It is a further object of the present invention to provide an anode assembly obtainable by said manufacturing method.

Disclosure of Invention

To this end, the invention proposes a method for manufacturing an anode assembly for a cell for producing aluminium by electrolysis, comprising: an anode rod; a metal block fixed to one of the end portions of the anode rod, the metal block being expandable in a longitudinal direction under the effect of heat; a carbonaceous anode comprising a recess in which the metal block is accommodated for sealing the metal block at the carbonaceous anode and a sealing area filled with a sealing material extending between the metal block and the carbonaceous anode, characterized in that the method comprises the step of forming at least a first cavity inside the carbonaceous anode, said at least a first cavity forming together with the recess a first reduced thickness area inside the carbonaceous anode, said first reduced thickness area being deformable or breakable under the effect of expansion of the metal block in the longitudinal direction.

So configured, the manufacturing method according to the present invention makes it possible to form an anode assembly that presents a lower risk of cracking of the carbonaceous anode under the effect of the expansion of the metal mass.

In fact, a portion of the force applied to the anode during expansion of the metal mass in its longitudinal direction is absorbed by the reduced thickness region and the cavity.

Advantageously, the method of the invention may further comprise the step of forming at least a second cavity inside the carbonaceous anode, said at least second cavity forming, together with the recess, a second reduced thickness region inside the carbonaceous anode, said second reduced thickness region being deformable or breakable under the effect of expansion in the longitudinal direction of the metal block.

In an alternative embodiment, the metal block has a substantially parallelepiped shape, in particular defined by four longitudinal surfaces, connected by two transverse surfaces, the at least first reduced thickness region and the respective at least second reduced thickness region being placed parallel to one of the transverse surfaces and separated from that transverse surface by the sealing region.

Where the anode assembly comprises two reduced thickness regions, each reduced thickness region will advantageously extend to a respective longitudinal end of the metal block. The areas of reduced thickness will then be distributed on both sides of the anode rod, which will allow for a better distribution of the strength of the forces during expansion on the one hand and a better balancing of the mass of the anode assembly on the other hand.

In a variant of embodiment, the step of forming said at least first cavity, and correspondingly said at least second cavity, may comprise the steps of: the insert is placed in a mold for forming the carbonaceous anode so as to define at least one protruding portion inside the mold, the protruding portion being designed to form the at least first cavity and, correspondingly, the at least second cavity.

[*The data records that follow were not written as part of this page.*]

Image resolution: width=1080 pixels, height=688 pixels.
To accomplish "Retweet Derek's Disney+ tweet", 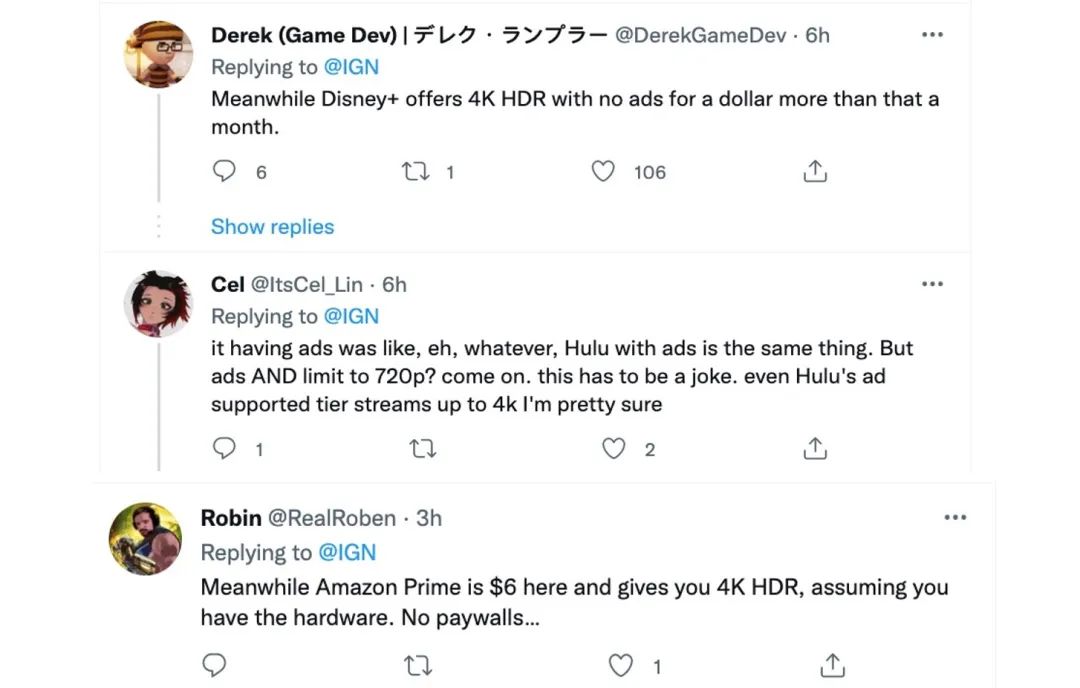I will pyautogui.click(x=414, y=172).
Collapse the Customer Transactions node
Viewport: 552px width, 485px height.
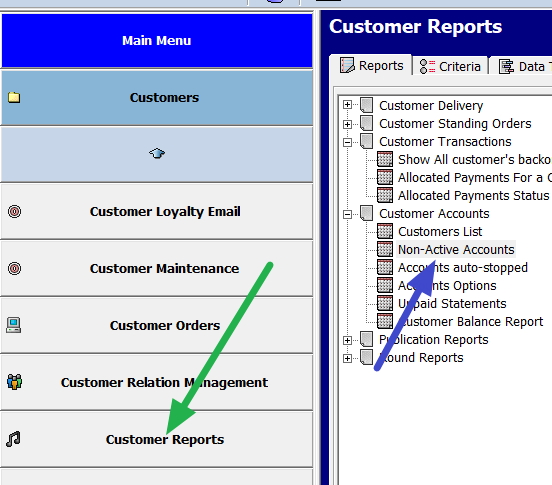(347, 142)
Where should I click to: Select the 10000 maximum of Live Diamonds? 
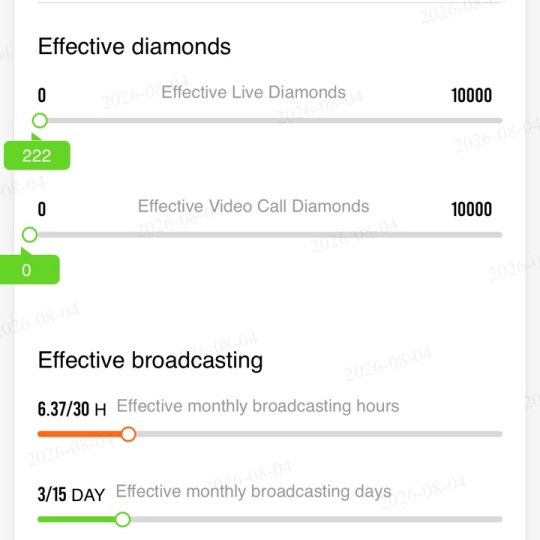pyautogui.click(x=471, y=95)
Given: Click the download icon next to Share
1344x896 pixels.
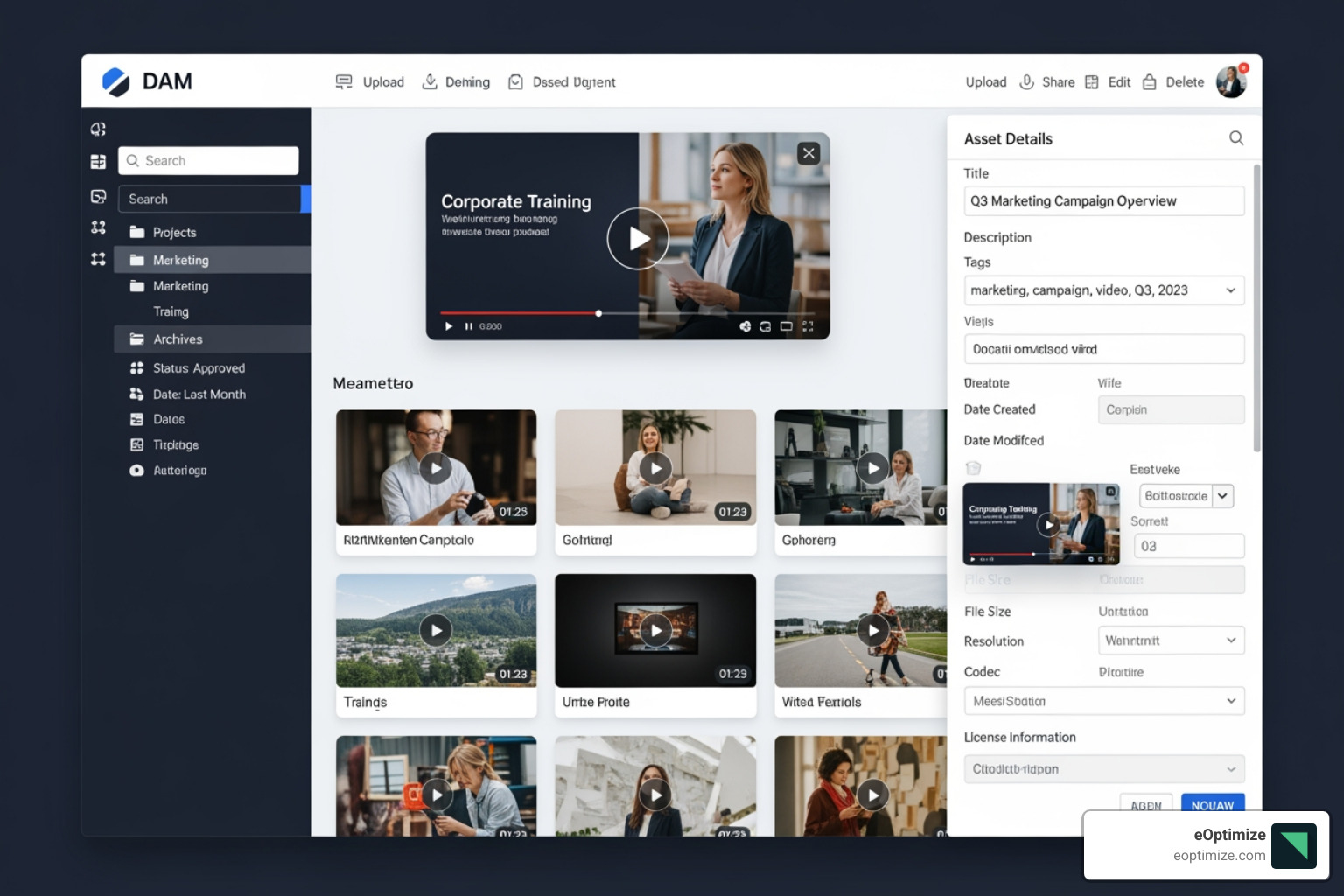Looking at the screenshot, I should click(x=1026, y=81).
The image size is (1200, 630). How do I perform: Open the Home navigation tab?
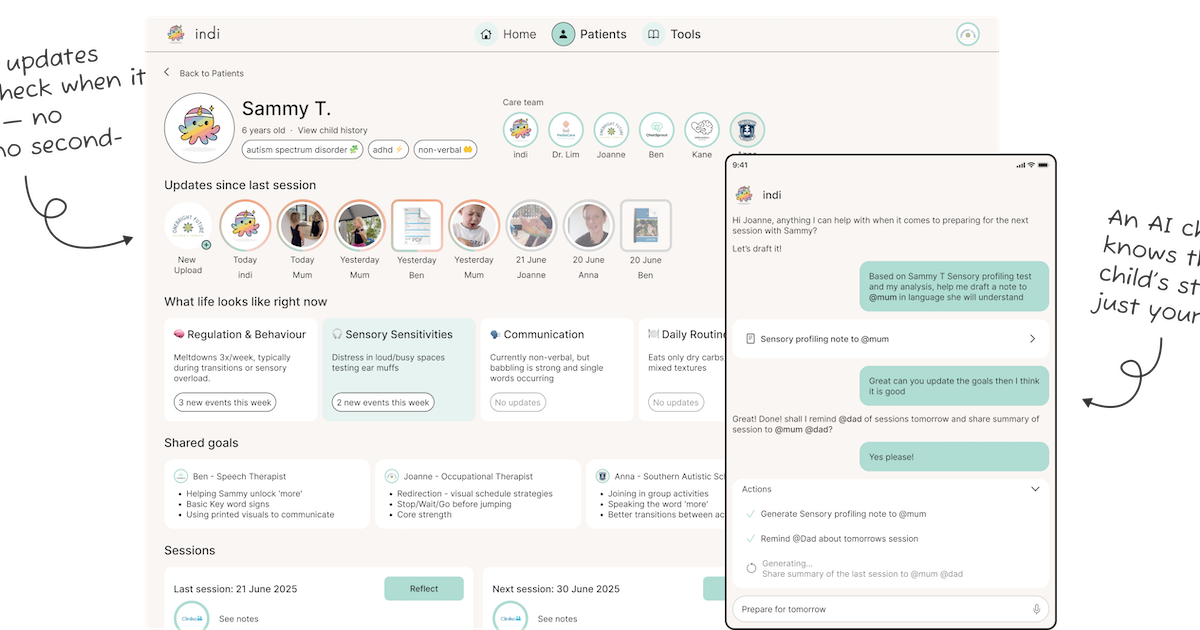(506, 33)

In another variation of the embodiment, the step of forming the at least first cavity, and correspondingly the at least second cavity, may comprise the step of machining the carbonaceous anode.

The invention also relates to an anode assembly for a cell for producing aluminium by electrolysis, said anode assembly comprising: an anode rod; a metal block fixed to one of the end portions of the anode rod, the metal block being expandable in a longitudinal direction under the effect of heat; a carbonaceous anode comprising a recess in which the metal block is accommodated for sealing the metal block at the carbonaceous anode and a sealing area filled with a sealing material extending between the metal block and the carbonaceous anode, characterized in that the carbonaceous anode comprises at least a first cavity forming together with the recess a first reduced thickness area inside the carbonaceous anode, the first reduced thickness area being deformable or breakable under the effect of expansion of the metal block in the longitudinal direction.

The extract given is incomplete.